En 2022, le groupe coopératif Agrial s’est engagé à réduire son empreinte carbone de 35 % en 2035 par rapport à 2019. « Soit -35 % fixés à l’amont, qui inclut une séquestration du carbone, et -50 % fixés à nos scopes 1 et 2 », précise Pascal Le Brun, président d’Eurial, la branche lait d’Agrial. L’empreinte des scopes 1 et 2 (ou « périmètres » en français) concerne les émissions de gaz à effet de serre générées par les activités de transformation et leurs consommations énergétiques.
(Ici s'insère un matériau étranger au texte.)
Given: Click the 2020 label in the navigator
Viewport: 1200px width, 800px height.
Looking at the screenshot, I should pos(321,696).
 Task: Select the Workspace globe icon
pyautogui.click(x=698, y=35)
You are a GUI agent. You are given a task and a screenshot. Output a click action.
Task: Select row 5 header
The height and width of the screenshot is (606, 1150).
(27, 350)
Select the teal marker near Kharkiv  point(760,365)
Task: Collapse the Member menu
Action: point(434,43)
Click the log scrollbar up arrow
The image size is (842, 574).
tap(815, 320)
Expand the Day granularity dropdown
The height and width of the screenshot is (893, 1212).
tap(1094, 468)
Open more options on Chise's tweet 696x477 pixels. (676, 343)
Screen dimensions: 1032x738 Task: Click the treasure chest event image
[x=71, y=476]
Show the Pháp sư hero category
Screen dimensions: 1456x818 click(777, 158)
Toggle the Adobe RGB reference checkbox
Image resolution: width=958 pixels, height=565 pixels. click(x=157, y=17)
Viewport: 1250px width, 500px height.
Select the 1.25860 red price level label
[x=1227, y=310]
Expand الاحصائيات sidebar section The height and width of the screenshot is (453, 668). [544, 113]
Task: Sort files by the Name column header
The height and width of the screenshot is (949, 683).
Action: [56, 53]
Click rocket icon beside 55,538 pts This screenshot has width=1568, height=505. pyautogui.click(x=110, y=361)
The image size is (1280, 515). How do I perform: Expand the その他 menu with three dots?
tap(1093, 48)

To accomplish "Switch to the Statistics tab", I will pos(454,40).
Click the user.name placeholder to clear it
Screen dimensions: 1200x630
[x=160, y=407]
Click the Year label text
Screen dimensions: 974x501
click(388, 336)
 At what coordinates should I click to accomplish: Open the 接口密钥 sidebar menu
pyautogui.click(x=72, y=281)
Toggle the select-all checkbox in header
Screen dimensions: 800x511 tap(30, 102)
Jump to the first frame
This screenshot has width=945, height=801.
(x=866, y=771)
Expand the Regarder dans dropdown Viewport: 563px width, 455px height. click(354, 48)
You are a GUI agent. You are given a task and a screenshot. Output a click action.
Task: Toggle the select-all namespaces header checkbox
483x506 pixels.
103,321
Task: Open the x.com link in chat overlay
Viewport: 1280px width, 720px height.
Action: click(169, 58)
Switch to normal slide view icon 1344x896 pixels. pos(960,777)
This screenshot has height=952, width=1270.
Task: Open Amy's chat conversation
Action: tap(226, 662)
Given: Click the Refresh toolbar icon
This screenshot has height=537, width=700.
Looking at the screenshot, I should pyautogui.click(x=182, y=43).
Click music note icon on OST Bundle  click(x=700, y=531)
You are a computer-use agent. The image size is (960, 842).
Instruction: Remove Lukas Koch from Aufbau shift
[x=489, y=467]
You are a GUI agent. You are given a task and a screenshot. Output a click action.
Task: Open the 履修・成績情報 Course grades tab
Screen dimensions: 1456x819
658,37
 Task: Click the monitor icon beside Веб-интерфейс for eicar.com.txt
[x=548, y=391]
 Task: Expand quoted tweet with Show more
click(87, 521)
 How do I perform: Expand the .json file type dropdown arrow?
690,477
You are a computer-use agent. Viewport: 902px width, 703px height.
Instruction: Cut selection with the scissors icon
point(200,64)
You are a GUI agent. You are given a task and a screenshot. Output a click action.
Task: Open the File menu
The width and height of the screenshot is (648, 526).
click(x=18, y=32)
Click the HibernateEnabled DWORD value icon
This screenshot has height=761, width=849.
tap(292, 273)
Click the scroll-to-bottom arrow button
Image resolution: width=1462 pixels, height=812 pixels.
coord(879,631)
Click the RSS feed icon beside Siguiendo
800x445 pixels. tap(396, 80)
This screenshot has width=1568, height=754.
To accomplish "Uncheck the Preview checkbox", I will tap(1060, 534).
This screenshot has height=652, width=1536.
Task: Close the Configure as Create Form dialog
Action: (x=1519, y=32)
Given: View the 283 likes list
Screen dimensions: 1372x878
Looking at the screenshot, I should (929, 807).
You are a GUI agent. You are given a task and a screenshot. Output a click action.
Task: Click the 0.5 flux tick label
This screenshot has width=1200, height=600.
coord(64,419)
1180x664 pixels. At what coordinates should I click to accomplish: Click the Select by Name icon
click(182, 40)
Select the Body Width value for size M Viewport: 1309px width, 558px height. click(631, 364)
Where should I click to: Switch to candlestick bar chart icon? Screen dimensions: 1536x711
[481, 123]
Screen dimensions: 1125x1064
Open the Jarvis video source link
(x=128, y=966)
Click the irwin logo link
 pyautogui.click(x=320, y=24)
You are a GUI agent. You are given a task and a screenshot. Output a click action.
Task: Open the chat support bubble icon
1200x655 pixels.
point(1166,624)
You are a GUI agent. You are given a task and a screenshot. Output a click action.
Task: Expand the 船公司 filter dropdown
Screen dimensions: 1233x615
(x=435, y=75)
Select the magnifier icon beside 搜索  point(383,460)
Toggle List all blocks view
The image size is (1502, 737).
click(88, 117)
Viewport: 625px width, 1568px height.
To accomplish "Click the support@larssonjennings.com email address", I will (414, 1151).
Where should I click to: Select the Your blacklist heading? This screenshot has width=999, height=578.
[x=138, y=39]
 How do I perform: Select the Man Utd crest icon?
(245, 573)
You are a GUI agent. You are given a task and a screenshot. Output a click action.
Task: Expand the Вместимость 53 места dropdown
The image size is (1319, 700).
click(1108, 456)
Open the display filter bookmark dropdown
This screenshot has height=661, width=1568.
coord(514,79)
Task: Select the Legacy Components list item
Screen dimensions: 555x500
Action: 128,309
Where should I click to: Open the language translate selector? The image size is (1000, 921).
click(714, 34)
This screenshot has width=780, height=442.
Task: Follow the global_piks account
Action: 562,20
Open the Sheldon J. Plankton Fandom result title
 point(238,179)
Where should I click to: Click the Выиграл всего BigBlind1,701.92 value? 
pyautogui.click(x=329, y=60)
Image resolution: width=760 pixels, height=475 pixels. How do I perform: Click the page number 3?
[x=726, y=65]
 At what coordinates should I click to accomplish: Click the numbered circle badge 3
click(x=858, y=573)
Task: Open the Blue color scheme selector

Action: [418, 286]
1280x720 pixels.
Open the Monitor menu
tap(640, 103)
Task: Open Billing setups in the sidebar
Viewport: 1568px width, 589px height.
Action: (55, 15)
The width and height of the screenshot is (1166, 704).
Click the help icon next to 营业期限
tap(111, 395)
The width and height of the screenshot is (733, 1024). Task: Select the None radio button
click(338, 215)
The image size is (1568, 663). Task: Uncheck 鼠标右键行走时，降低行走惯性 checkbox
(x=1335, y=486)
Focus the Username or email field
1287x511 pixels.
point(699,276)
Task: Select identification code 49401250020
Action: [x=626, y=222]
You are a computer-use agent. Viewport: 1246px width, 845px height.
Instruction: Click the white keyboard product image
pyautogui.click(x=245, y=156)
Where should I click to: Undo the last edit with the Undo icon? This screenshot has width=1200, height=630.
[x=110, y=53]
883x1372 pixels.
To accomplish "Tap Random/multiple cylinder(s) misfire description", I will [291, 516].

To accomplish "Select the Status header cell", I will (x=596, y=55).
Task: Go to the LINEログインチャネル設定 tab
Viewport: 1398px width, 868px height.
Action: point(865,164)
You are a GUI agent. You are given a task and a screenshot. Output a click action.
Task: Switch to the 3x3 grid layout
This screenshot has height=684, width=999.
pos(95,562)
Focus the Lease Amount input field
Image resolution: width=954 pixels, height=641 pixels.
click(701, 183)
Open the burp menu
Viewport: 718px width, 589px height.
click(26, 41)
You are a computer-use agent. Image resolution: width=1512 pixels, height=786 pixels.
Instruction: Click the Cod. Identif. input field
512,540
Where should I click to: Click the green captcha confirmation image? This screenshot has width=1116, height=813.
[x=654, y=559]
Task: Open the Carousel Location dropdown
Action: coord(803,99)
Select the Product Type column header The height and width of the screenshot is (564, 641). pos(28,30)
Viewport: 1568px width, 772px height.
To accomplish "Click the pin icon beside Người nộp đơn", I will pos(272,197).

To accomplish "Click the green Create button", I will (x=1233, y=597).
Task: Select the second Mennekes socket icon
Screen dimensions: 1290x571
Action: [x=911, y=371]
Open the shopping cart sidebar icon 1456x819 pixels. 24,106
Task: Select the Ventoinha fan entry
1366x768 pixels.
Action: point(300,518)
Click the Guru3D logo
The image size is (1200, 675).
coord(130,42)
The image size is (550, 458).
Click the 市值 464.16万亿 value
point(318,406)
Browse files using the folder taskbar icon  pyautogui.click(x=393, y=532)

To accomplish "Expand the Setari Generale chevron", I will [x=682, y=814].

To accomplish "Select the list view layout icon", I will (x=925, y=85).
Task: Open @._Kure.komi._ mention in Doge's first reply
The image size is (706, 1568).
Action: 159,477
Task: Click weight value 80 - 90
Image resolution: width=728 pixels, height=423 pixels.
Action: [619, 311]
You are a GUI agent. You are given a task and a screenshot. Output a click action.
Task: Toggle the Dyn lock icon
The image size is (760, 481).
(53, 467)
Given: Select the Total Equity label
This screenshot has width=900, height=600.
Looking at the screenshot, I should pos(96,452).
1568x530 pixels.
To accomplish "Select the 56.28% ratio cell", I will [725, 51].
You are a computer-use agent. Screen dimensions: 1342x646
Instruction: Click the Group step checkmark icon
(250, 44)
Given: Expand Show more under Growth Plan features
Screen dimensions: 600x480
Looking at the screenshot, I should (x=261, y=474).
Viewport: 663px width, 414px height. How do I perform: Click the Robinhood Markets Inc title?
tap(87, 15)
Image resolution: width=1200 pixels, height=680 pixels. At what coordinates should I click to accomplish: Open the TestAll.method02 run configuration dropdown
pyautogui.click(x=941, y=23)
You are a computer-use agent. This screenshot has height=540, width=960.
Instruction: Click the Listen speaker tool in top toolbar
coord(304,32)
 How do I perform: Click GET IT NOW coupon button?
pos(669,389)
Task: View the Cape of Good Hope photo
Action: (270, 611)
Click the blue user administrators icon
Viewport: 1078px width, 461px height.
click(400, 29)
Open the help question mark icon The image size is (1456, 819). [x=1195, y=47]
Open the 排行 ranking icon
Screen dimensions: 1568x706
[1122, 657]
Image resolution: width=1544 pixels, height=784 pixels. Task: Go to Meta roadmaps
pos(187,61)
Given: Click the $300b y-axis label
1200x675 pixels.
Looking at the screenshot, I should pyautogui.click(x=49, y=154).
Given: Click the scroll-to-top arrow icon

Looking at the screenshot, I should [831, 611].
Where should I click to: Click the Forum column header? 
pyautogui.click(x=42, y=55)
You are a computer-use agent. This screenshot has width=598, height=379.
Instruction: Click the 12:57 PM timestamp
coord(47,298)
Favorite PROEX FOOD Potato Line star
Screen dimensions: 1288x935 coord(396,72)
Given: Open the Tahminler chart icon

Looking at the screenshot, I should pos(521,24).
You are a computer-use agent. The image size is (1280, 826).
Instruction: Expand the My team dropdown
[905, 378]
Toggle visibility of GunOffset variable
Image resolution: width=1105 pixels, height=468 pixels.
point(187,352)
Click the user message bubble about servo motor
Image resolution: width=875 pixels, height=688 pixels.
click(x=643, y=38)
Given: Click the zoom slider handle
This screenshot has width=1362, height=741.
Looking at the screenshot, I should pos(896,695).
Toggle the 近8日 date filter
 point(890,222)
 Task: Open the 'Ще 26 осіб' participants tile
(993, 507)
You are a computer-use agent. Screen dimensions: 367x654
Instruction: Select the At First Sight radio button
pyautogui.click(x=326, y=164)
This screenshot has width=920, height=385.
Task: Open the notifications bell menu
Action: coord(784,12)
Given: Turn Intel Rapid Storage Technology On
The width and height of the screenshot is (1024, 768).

Comme Lactalis et Sodiaal, Eurial-Agrial s’appuie sur la certification internationale Science-Based Target initiative (STti) pour démontrer le sérieux de sa démarche. Depuis 2022, ce label demande aux entreprises d’intégrer l’agriculture dans leur plan de décarbonation. Pour Eurial, cela passe d’abord par un état des lieux des émissions de GES de ses adhérents (2 835 en lait de vache conventionnel). Comme Sodiaal avec SelfC02, elle fait le choix de l’autodiagnostic Carbon’Diag lancé cet hiver, mis à jour une fois par an par l’adhérent. « Carbon’Diag est une méthode simplifiée de calcul de l’empreinte carbone de toute l’exploitation, et non pas du seul atelier laitier. Coopérative multiproduction, Agrial a besoin d’un outil qui couvre l’amont de toutes ses activités », selon Pascal Le Brun.
400 autodiagnostics réalisés
Depuis le 1er janvier, quatre cents adhérents de la branche lait l’ont réalisé, hors diagnostics CAP2’ER niveau 1 et 2 faits par ailleurs. Pour accélérer le processus, il est gratuit depuis le mois de juin. « Les 300 € qui étaient demandés sont désormais financés par la branche lait », assure Pascal Le Brun. L’objectif est de 40 % d’autodiagnostics fin 2024 et 80 % fin 2025. Les éleveurs sont aidés par les techniciens d’Eurial. Les bilans abonderont la base nationale qui centralise les résultats des exploitations laitières françaises. En lait de vache conventionnel, Eurial est en train de finaliser une grille de primes qui tiendra compte de celles mises en œuvre dans les autres laiteries. L’enquête non exhaustive de « L’Éleveur laitier » recense un montant maximum de 5 €/1 000 l. « Les critères de versement ne sont pas encore aboutis. Nous avons besoin de données faciles à récupérer et incontestables », confirme Pascale Le Brun. Il lui faut aussi trouver les financements nécessaires à cette nouvelle rémunération.